• _REQUIREMENTS_
Turn the records below into a JSON list of strings with one string for each line. Skip the blank lines.

(Item-finding records)
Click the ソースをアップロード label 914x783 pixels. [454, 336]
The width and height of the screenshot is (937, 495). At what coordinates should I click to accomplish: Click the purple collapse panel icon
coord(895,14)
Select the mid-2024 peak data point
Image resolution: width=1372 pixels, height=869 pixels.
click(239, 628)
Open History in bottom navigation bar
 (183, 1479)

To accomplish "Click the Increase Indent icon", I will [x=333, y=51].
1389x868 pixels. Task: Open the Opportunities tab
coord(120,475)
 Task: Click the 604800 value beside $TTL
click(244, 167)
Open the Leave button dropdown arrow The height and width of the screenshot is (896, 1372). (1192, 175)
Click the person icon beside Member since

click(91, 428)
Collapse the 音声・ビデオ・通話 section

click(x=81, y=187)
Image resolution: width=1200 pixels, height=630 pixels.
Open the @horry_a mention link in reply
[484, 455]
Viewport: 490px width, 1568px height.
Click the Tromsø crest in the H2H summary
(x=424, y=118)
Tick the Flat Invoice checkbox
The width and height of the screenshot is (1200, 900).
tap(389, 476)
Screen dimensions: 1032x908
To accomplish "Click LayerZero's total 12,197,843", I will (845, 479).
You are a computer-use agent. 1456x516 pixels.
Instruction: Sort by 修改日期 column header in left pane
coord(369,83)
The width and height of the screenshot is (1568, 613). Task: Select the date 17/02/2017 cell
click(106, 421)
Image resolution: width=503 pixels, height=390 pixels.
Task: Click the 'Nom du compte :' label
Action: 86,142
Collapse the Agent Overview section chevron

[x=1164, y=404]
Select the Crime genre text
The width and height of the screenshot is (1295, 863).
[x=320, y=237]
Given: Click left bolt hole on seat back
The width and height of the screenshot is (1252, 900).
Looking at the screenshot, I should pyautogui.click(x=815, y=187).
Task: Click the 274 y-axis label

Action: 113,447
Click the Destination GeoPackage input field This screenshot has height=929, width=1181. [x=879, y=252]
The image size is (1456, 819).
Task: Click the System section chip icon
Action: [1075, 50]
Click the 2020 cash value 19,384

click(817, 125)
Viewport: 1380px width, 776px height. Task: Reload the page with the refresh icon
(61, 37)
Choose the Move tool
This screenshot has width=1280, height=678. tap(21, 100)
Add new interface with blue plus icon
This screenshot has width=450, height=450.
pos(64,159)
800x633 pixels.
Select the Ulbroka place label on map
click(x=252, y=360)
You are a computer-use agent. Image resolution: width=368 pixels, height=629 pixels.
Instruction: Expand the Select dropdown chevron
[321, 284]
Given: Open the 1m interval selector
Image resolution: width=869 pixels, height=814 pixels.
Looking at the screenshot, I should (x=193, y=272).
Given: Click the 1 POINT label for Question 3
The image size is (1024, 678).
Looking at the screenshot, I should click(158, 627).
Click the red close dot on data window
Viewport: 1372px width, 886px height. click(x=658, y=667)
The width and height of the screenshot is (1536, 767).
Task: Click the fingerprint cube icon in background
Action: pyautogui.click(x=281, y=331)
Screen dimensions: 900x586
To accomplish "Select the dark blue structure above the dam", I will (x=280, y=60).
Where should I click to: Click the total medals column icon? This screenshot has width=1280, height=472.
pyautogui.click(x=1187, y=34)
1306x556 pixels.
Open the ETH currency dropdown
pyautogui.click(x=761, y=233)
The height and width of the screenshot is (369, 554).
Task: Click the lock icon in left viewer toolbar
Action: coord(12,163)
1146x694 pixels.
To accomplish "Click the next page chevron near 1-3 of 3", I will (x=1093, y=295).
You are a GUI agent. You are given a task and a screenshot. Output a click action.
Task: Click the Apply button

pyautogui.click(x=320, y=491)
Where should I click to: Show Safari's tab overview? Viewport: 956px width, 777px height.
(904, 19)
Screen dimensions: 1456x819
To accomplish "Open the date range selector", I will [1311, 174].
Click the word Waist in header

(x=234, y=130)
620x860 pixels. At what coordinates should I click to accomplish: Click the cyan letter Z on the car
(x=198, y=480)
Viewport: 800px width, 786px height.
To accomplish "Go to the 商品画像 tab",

• _THE REPLY_
[
  "Click the ソースをアップロード label 914x783 pixels. [454, 336]",
  "The width and height of the screenshot is (937, 495). At what coordinates should I click to accomplish: Click the purple collapse panel icon",
  "coord(895,14)",
  "Select the mid-2024 peak data point",
  "Image resolution: width=1372 pixels, height=869 pixels.",
  "click(239, 628)",
  "Open History in bottom navigation bar",
  " (183, 1479)",
  "To accomplish \"Click the Increase Indent icon\", I will [x=333, y=51].",
  "1389x868 pixels. Task: Open the Opportunities tab",
  "coord(120,475)",
  " Task: Click the 604800 value beside $TTL",
  "click(244, 167)",
  "Open the Leave button dropdown arrow The height and width of the screenshot is (896, 1372). (1192, 175)",
  "Click the person icon beside Member since",
  "click(91, 428)",
  "Collapse the 音声・ビデオ・通話 section",
  "click(x=81, y=187)",
  "Image resolution: width=1200 pixels, height=630 pixels.",
  "Open the @horry_a mention link in reply",
  "[484, 455]",
  "Viewport: 490px width, 1568px height.",
  "Click the Tromsø crest in the H2H summary",
  "(x=424, y=118)",
  "Tick the Flat Invoice checkbox",
  "The width and height of the screenshot is (1200, 900).",
  "tap(389, 476)",
  "Screen dimensions: 1032x908",
  "To accomplish \"Click LayerZero's total 12,197,843\", I will (845, 479).",
  "You are a computer-use agent. 1456x516 pixels.",
  "Instruction: Sort by 修改日期 column header in left pane",
  "coord(369,83)",
  "The width and height of the screenshot is (1568, 613). Task: Select the date 17/02/2017 cell",
  "click(106, 421)",
  "Image resolution: width=503 pixels, height=390 pixels.",
  "Task: Click the 'Nom du compte :' label",
  "Action: 86,142",
  "Collapse the Agent Overview section chevron",
  "[x=1164, y=404]",
  "Select the Crime genre text",
  "The width and height of the screenshot is (1295, 863).",
  "[x=320, y=237]",
  "Given: Click left bolt hole on seat back",
  "The width and height of the screenshot is (1252, 900).",
  "Looking at the screenshot, I should pyautogui.click(x=815, y=187).",
  "Task: Click the 274 y-axis label",
  "Action: 113,447",
  "Click the Destination GeoPackage input field This screenshot has height=929, width=1181. [x=879, y=252]",
  "The image size is (1456, 819).",
  "Task: Click the System section chip icon",
  "Action: [1075, 50]",
  "Click the 2020 cash value 19,384",
  "click(817, 125)",
  "Viewport: 1380px width, 776px height. Task: Reload the page with the refresh icon",
  "(61, 37)",
  "Choose the Move tool",
  "This screenshot has width=1280, height=678. tap(21, 100)",
  "Add new interface with blue plus icon",
  "This screenshot has width=450, height=450.",
  "pos(64,159)",
  "800x633 pixels.",
  "Select the Ulbroka place label on map",
  "click(x=252, y=360)",
  "You are a computer-use agent. Image resolution: width=368 pixels, height=629 pixels.",
  "Instruction: Expand the Select dropdown chevron",
  "[321, 284]",
  "Given: Open the 1m interval selector",
  "Image resolution: width=869 pixels, height=814 pixels.",
  "Looking at the screenshot, I should (x=193, y=272).",
  "Given: Click the 1 POINT label for Question 3",
  "The image size is (1024, 678).",
  "Looking at the screenshot, I should click(158, 627).",
  "Click the red close dot on data window",
  "Viewport: 1372px width, 886px height. click(x=658, y=667)",
  "The width and height of the screenshot is (1536, 767).",
  "Task: Click the fingerprint cube icon in background",
  "Action: pyautogui.click(x=281, y=331)",
  "Screen dimensions: 900x586",
  "To accomplish \"Select the dark blue structure above the dam\", I will (x=280, y=60).",
  "Where should I click to: Click the total medals column icon? This screenshot has width=1280, height=472.",
  "pyautogui.click(x=1187, y=34)",
  "1306x556 pixels.",
  "Open the ETH currency dropdown",
  "pyautogui.click(x=761, y=233)",
  "The height and width of the screenshot is (369, 554).",
  "Task: Click the lock icon in left viewer toolbar",
  "Action: coord(12,163)",
  "1146x694 pixels.",
  "To accomplish \"Click the next page chevron near 1-3 of 3\", I will (x=1093, y=295).",
  "You are a GUI agent. You are given a task and a screenshot. Output a click action.",
  "Task: Click the Apply button",
  "pyautogui.click(x=320, y=491)",
  "Where should I click to: Show Safari's tab overview? Viewport: 956px width, 777px height.",
  "(904, 19)",
  "Screen dimensions: 1456x819",
  "To accomplish \"Open the date range selector\", I will [1311, 174].",
  "Click the word Waist in header",
  "(x=234, y=130)",
  "620x860 pixels. At what coordinates should I click to accomplish: Click the cyan letter Z on the car",
  "(x=198, y=480)",
  "Viewport: 800px width, 786px height.",
  "To accomplish \"Go to the 商品画像 tab\","
]